**Challenges:**
1) Copy the stretch of the Docker image IDs text from "A layer or 'diff'" through "has two layers.", substituting "saved" for "committed".
2) Resume the text on Docker image IDs after its final sentence and carry it forward.
** begin Supplied text **
Docker Registries

Explaining Docker Image IDs

When Docker v1.10 came along, there was a fairly seismic change with the way the Docker Engine handles images. Whilst this was publicised well, and there was little impact on the general usage of Docker (image migration, aside), there were some UI changes which sparked some confusion. So, what was the change, and why does the docker history command show some IDs as <missing>?

$ docker history debian
IMAGE               CREATED             CREATED BY                                      SIZE                COMMENT  
1742affe03b5        10 days ago         /bin/sh -c #(nop) CMD ["/bin/bash"]             0 B  
<missing>           10 days ago         /bin/sh -c #(nop) ADD file:5d8521419ad6cfb695   125.1 MB  
Preamble

First, some background. A docker image is a read-only template for creating containers, and provides a filesystem based on an ordered union of multiple layers of files and directories, which can be shared with other images and containers. Sharing of image layers is a fundamental component of the Docker platform, and is possible through the implementation of a copy-on-write (COW) mechanism. During its lifetime, if a container needs to change a file from the read-only image that provides its filesystem, it copies the file up to its own private read-write layer before making the change.

A layer or 'diff' is created during the Docker image build process, and results when commands are run in a container, which produce new or modified files and directories. These new or modified files and directories are 'committed' as a new layer. The output of the docker history command above shows that the debian image has two layers.
** end Supplied text **
** begin Records **
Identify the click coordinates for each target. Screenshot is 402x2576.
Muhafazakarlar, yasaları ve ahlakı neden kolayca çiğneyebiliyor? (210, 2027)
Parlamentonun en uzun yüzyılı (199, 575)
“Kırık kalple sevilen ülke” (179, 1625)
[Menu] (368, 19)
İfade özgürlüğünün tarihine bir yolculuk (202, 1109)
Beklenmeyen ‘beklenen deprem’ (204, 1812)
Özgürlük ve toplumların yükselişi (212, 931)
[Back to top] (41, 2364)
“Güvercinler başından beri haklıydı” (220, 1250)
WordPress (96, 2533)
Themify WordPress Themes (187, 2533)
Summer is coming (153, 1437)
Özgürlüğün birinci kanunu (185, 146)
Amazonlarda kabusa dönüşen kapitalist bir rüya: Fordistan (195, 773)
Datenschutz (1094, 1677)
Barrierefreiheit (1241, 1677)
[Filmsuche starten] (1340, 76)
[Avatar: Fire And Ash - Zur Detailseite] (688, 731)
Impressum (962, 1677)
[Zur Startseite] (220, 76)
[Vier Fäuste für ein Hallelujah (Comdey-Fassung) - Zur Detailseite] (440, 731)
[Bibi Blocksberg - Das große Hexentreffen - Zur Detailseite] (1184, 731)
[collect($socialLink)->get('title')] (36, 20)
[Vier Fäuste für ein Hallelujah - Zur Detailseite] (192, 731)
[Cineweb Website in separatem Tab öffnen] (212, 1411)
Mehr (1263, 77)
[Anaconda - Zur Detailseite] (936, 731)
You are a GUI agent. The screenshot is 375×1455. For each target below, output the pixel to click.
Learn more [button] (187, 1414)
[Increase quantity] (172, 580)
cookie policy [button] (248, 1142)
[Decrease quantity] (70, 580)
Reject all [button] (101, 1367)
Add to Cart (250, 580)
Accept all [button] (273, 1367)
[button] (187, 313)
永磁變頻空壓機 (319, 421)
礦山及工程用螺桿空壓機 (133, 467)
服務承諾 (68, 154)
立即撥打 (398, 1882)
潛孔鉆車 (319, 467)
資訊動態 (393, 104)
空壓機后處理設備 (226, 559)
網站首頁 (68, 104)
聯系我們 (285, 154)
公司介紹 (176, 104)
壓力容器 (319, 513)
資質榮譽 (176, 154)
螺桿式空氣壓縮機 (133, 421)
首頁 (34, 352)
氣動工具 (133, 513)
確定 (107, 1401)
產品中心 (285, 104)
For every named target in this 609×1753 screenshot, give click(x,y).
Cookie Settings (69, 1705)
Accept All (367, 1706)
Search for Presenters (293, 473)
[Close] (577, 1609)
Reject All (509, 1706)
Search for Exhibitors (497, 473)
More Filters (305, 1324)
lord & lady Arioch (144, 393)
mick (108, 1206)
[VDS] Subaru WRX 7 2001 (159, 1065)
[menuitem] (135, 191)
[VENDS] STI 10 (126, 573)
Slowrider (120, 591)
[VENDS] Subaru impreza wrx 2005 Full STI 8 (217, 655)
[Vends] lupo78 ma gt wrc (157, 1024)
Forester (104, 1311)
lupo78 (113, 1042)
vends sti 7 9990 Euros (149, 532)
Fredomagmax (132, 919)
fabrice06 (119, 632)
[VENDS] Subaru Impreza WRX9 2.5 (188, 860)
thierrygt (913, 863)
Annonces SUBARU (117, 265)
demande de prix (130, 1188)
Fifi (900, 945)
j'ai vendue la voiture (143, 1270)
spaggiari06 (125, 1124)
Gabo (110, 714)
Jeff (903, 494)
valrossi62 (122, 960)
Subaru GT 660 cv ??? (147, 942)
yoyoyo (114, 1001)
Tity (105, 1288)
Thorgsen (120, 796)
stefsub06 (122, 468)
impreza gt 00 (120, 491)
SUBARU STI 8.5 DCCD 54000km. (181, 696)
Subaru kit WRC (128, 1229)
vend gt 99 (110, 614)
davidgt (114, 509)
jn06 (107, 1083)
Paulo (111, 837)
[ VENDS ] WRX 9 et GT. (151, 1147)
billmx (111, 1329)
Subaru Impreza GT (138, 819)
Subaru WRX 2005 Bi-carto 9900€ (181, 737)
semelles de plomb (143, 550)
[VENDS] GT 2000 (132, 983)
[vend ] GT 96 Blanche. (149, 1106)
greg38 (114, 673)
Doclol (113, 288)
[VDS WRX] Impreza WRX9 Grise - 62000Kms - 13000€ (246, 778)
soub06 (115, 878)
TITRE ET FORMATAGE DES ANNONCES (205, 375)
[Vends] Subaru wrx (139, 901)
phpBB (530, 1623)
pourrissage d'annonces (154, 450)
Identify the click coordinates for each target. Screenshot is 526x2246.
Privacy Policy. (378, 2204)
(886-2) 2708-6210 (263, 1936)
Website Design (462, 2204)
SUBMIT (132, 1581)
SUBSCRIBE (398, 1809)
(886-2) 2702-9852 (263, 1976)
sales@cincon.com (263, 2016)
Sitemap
** end Records **
**Task-by-task outputs:**
1)
A layer or 'diff' is created during the Docker image build process, and results when commands are run in a container, which produce new or modified files and directories. These new or modified files and directories are 'saved' as a new layer. The output of the docker history command above shows that the debian image has two layers.

2)
Historical Perspective

Historically (pre Docker v1.10), each time a new layer was created as a result of a commit action, Docker also created a corresponding image, which was identified by a randomly generated 256-bit UUID, usually referred to as an image ID (presented in the UI as either a short 12-digit hex string, or a long 64-digit hex string). Docker stored the layer contents in a directory with a name synonymous with the image ID. Internally, the image consisted of a configuration object, which held the characteristics of the image, including its ID, and the ID of the image's parent image. In this way, Docker was able to construct a filesystem for a container, with each image in turn referencing its parent and the corresponding layer content, until the base image was reached which had no parent. Optionally, each image could also be tagged with a meaningful name (e.g. my_image:1.0), but this was usually reserved for the leaf image. This is depicted in the diagram below:

Using the docker inspect command would yield:

$ docker inspect my_image:1.0
[
    {
        "Id": "ca1f5f48ef431c0818d5e8797dfe707557bdc728fe7c3027c75de18f934a3b76",
        "Parent": "91bac885982d2d564c0e1869e8b8827c435eead714c06d4c670aaae616c1542c"
        ...
        ...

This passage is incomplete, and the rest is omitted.